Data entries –
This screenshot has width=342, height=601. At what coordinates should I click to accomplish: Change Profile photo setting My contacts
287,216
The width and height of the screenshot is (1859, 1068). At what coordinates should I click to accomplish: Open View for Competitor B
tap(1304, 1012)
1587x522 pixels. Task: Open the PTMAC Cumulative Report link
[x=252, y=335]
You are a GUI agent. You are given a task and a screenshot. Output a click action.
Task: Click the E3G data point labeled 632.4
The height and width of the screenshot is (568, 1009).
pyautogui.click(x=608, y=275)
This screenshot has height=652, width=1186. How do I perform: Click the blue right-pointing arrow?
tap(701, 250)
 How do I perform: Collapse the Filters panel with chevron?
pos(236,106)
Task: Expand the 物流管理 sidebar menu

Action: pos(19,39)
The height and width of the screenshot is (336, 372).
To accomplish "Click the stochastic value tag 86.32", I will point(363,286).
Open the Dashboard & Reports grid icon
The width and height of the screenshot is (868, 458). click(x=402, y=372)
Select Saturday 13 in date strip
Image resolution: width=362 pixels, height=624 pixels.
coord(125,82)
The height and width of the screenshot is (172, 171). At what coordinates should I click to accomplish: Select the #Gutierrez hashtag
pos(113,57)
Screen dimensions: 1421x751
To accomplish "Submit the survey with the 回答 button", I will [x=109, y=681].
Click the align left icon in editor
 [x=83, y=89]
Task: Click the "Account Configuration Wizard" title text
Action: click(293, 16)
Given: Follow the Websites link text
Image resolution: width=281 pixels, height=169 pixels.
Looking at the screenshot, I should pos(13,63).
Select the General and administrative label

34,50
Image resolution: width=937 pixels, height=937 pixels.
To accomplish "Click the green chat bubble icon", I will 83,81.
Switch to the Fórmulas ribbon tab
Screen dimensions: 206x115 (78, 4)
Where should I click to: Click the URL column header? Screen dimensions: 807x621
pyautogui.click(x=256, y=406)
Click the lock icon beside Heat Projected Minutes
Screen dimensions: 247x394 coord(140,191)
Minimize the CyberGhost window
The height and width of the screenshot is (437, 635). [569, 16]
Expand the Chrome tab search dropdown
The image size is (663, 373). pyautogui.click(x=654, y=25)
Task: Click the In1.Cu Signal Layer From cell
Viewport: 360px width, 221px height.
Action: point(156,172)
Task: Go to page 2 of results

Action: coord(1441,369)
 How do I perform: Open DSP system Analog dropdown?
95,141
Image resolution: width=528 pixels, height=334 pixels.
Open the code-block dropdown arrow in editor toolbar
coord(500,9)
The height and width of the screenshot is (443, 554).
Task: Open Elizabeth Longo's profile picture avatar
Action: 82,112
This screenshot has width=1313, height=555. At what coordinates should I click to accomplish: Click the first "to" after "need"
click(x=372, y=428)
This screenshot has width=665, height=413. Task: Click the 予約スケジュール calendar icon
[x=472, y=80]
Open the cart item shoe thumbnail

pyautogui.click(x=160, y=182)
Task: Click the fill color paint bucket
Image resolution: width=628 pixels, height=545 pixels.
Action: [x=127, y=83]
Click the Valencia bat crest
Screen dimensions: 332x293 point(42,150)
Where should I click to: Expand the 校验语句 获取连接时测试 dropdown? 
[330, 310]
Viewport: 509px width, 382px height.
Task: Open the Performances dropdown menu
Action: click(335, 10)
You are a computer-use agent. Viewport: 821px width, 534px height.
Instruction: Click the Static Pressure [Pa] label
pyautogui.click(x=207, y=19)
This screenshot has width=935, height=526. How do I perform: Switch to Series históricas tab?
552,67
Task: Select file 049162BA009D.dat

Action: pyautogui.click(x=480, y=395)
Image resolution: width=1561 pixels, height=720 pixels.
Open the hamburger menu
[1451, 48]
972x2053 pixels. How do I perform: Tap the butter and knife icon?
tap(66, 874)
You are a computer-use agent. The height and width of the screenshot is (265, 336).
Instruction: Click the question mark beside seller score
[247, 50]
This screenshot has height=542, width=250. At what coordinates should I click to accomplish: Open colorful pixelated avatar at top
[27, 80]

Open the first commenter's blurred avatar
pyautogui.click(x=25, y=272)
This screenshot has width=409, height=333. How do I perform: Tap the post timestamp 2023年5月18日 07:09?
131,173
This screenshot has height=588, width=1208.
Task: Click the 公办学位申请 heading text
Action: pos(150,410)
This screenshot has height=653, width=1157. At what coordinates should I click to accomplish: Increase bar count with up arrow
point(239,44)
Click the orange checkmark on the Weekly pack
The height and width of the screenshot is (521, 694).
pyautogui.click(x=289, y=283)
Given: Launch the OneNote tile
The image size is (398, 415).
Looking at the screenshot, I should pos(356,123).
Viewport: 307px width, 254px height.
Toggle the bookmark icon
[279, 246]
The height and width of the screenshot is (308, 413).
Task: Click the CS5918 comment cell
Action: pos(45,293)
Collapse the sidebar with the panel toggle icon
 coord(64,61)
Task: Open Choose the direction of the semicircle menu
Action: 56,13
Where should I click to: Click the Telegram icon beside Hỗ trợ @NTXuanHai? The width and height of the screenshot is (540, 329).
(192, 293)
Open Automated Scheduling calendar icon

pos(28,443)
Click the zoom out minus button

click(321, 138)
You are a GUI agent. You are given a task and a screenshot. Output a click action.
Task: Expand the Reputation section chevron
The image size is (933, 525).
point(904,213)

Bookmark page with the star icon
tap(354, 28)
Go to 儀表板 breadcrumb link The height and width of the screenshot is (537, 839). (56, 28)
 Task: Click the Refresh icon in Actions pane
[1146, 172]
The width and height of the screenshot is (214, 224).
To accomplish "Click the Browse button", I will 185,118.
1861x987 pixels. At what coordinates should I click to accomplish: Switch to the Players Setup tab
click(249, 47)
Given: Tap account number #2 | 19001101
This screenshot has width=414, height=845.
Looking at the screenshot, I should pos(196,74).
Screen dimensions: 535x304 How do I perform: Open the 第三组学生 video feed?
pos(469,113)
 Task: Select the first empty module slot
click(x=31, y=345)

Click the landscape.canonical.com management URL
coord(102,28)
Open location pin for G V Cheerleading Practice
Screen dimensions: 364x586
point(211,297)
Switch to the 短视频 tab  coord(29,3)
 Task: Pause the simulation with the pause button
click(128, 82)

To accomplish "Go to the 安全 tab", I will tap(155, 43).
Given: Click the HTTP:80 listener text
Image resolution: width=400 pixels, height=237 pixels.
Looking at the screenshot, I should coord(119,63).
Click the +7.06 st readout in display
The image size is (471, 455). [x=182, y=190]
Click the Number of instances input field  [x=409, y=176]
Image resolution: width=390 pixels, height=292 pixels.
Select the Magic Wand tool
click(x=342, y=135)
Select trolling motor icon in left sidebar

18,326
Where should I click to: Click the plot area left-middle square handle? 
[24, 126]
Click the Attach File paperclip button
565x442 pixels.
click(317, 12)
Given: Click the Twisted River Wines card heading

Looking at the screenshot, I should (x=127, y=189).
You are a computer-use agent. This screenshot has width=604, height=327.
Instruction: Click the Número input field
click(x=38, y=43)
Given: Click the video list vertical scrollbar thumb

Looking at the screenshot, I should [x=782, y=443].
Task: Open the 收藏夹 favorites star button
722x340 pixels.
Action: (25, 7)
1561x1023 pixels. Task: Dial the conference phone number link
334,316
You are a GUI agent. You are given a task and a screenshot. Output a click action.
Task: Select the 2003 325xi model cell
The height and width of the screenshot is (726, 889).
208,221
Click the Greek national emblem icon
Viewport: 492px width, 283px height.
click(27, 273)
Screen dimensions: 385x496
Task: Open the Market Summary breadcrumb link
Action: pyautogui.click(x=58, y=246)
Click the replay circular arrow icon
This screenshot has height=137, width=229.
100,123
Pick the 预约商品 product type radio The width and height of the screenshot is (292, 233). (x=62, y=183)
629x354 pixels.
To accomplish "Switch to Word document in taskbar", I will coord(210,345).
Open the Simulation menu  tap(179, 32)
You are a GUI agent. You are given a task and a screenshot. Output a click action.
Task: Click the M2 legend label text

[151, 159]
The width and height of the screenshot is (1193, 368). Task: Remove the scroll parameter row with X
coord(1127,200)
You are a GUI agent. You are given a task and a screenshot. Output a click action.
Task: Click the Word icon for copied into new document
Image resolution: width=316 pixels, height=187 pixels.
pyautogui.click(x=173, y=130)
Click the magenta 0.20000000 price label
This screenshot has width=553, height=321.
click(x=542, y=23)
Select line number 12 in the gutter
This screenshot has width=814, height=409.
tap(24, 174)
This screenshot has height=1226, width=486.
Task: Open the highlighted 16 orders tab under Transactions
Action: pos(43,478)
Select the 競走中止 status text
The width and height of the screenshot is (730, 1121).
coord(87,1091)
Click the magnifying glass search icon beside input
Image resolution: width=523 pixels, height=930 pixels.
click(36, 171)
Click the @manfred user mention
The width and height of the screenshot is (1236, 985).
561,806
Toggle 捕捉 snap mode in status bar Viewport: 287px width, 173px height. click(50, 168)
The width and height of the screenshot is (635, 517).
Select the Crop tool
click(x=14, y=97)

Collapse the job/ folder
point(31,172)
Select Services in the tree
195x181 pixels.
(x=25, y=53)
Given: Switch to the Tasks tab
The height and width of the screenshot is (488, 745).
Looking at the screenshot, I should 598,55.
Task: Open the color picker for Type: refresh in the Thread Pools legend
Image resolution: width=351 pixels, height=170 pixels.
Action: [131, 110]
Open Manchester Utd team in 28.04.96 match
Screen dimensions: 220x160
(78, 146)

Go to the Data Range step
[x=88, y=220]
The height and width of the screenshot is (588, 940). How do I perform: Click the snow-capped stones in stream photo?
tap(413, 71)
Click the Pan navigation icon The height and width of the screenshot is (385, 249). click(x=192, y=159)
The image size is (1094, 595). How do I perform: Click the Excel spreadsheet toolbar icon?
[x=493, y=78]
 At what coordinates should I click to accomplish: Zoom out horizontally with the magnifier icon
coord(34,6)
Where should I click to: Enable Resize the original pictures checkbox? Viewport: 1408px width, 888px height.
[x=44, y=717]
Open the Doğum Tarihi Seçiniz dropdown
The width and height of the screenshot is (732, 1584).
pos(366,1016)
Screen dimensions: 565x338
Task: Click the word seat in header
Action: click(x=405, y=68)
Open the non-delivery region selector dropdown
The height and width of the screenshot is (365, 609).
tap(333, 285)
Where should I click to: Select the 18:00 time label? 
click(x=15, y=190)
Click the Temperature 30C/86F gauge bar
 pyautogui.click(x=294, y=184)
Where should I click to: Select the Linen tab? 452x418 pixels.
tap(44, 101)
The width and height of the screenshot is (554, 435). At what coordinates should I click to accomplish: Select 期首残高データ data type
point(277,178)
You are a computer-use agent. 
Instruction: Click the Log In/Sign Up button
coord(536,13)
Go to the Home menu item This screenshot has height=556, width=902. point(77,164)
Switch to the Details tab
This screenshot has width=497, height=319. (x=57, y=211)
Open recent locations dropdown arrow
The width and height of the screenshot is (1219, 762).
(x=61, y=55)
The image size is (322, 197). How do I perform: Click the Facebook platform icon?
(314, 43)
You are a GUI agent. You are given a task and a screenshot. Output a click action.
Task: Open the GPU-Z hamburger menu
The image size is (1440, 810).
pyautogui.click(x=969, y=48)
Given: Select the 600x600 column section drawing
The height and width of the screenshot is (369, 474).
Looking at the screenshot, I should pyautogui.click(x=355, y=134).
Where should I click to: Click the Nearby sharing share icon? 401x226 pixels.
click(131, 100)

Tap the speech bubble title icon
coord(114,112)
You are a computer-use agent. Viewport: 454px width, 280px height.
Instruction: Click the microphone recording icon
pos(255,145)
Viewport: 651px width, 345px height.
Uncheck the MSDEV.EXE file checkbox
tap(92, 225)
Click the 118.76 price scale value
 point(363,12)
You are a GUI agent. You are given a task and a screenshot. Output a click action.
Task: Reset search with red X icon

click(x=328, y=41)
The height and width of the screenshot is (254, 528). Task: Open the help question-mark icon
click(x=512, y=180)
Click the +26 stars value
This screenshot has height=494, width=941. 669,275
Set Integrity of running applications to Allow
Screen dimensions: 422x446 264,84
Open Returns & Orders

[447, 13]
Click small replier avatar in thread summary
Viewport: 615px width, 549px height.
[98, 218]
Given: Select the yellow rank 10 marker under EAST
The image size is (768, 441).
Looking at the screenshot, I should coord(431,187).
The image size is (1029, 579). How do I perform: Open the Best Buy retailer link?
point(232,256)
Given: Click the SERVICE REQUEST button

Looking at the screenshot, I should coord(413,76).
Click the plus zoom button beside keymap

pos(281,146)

WHAT THE EXERCISE ASKS – Every line containing the string "section" in the entries should be counted; give the resulting number and nothing else.

ANSWER TO THIS PROBLEM – 2